We came to write the book, Atomistic Computer Simulations, as there was no textbook available which discussed how, practically, to perform atomistic simulations.  It was written with two communities in mind: first, advanced undergraduate and starting graduate students who need to learn how to perform these simulations; second, experimental scientists who want to learn the strengths and limitations of different techniques.

We will post blog entries here regularly.  These will cover discussions of interesting papers from the atomistic computer simulation community as well as examples of how to perform specific tasks in a given code.  We welcome questions and suggestions for blog entries.

The official Wiley website is here.  The official description is: “This introductory ‘how to’ title enables readers to understand, plan, run, and analyze their own independent atomistic simulations, and decide which method to use and which questions to ask in their research project. It is written in a clear and precise language, focusing on a thorough understanding of the concepts behind the equations and how these are used in the simulations.
As a result, readers will learn how to design the computational model and which parameters of the simulations are essential, as well as being able to assess whether the results are correct, find and correct errors, and extract the relevant information from the results. Finally, they will know which information needs to be included in their publications.
This book includes checklists for planning projects, analyzing output files, and for troubleshooting, as well as pseudo keywords and case studies.”

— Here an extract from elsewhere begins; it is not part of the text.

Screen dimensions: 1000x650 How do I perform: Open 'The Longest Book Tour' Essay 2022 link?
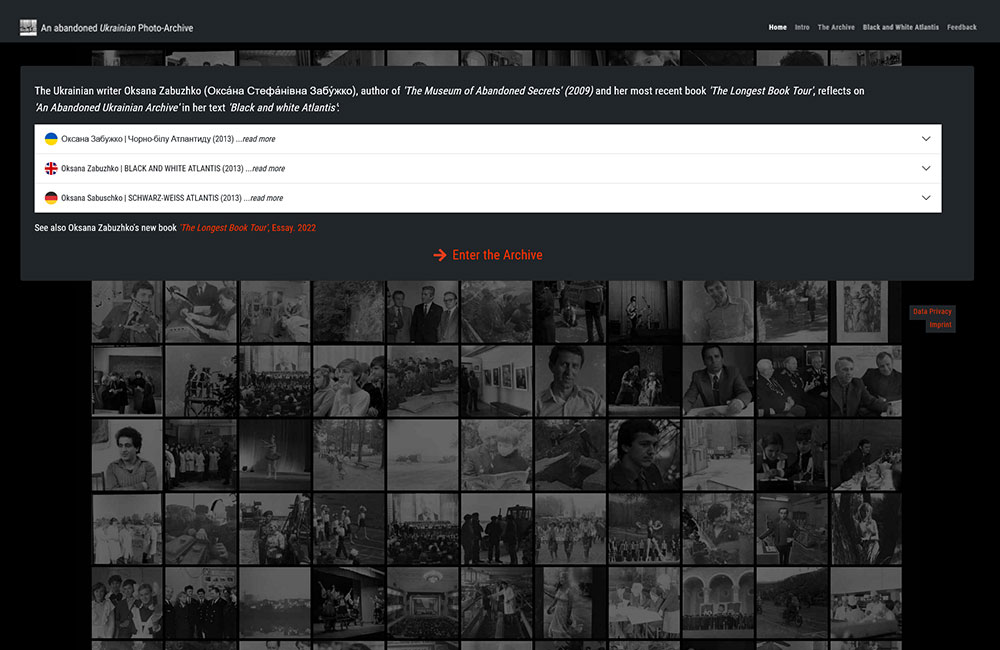click(x=248, y=228)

Veronika Brazdova and David Bowler


Dr. Veronika Brázdová obtained her PhD from Humboldt University Berlin in 2005 with Professor J. Sauer. She is currently a Postdoctoral Research Fellow at the London Centre for Nanotechnology, University College London. Her research is focused on computational simulations of solid state surfaces and interfaces, using mainly density functional theory. She has been collaborating closely with experimental groups. She is also an experienced programmer, particularly in Fortran 90 and the Message Passing Interface. She has supervised many undergraduate students taking their first steps in computational physics.

Dr. David R. Bowler received his D.Phil. from Oxford University in 1997. He has been a Reader in Physics at UCL since 2005, and held a Royal Society University Research Fellowship from 2002–2010. He is a PI in the London Centre for Nanotechnology and the London–wide Thomas Young Centre. He has driven the development of the massively–parallel linear scaling density functional theory code, Conquest, and collaborates extensively with experimental groups on the growth and properties of nanostructures on semiconductor surfaces.  He is @MillionAtomMan.